EXERCISE DESCRIPTION =>
Would you extract every one of the items below and reproduce each line unchanged, character for character?

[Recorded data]

──────

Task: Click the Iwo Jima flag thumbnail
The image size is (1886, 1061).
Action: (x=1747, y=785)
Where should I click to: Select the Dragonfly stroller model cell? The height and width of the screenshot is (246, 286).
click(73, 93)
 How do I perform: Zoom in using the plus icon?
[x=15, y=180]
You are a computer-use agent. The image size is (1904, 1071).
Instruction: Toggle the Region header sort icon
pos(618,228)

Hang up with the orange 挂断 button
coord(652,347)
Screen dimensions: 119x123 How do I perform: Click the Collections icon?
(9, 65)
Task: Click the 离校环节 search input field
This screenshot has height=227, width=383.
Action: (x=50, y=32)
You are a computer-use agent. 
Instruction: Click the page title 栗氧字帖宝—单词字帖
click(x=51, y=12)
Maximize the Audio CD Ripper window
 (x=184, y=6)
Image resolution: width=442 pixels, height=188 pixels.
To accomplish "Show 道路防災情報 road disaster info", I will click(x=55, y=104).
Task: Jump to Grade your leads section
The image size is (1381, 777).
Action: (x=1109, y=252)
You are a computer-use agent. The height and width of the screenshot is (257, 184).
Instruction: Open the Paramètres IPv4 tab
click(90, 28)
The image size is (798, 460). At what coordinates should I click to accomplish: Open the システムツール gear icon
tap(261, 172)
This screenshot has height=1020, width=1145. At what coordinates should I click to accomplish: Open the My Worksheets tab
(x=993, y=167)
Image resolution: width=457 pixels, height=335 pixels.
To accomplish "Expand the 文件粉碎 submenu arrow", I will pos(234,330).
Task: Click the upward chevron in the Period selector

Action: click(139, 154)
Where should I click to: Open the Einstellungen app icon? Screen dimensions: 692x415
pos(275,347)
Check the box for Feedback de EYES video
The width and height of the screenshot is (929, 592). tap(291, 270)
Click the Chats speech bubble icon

──────

THE COMPLETED TASK =>
Task: Click the Iwo Jima flag thumbnail
The image size is (1886, 1061).
Action: (x=1747, y=785)
Where should I click to: Select the Dragonfly stroller model cell? The height and width of the screenshot is (246, 286).
click(73, 93)
 How do I perform: Zoom in using the plus icon?
[x=15, y=180]
You are a computer-use agent. The image size is (1904, 1071).
Instruction: Toggle the Region header sort icon
pos(618,228)

Hang up with the orange 挂断 button
coord(652,347)
Screen dimensions: 119x123 How do I perform: Click the Collections icon?
(9, 65)
Task: Click the 离校环节 search input field
This screenshot has height=227, width=383.
Action: (x=50, y=32)
You are a computer-use agent. 
Instruction: Click the page title 栗氧字帖宝—单词字帖
click(x=51, y=12)
Maximize the Audio CD Ripper window
 (x=184, y=6)
Image resolution: width=442 pixels, height=188 pixels.
To accomplish "Show 道路防災情報 road disaster info", I will click(x=55, y=104).
Task: Jump to Grade your leads section
The image size is (1381, 777).
Action: (x=1109, y=252)
You are a computer-use agent. The height and width of the screenshot is (257, 184).
Instruction: Open the Paramètres IPv4 tab
click(90, 28)
The image size is (798, 460). At what coordinates should I click to accomplish: Open the システムツール gear icon
tap(261, 172)
This screenshot has height=1020, width=1145. At what coordinates should I click to accomplish: Open the My Worksheets tab
(x=993, y=167)
Image resolution: width=457 pixels, height=335 pixels.
To accomplish "Expand the 文件粉碎 submenu arrow", I will pos(234,330).
Task: Click the upward chevron in the Period selector

Action: click(139, 154)
Where should I click to: Open the Einstellungen app icon? Screen dimensions: 692x415
pos(275,347)
Check the box for Feedback de EYES video
The width and height of the screenshot is (929, 592). tap(291, 270)
Click the Chats speech bubble icon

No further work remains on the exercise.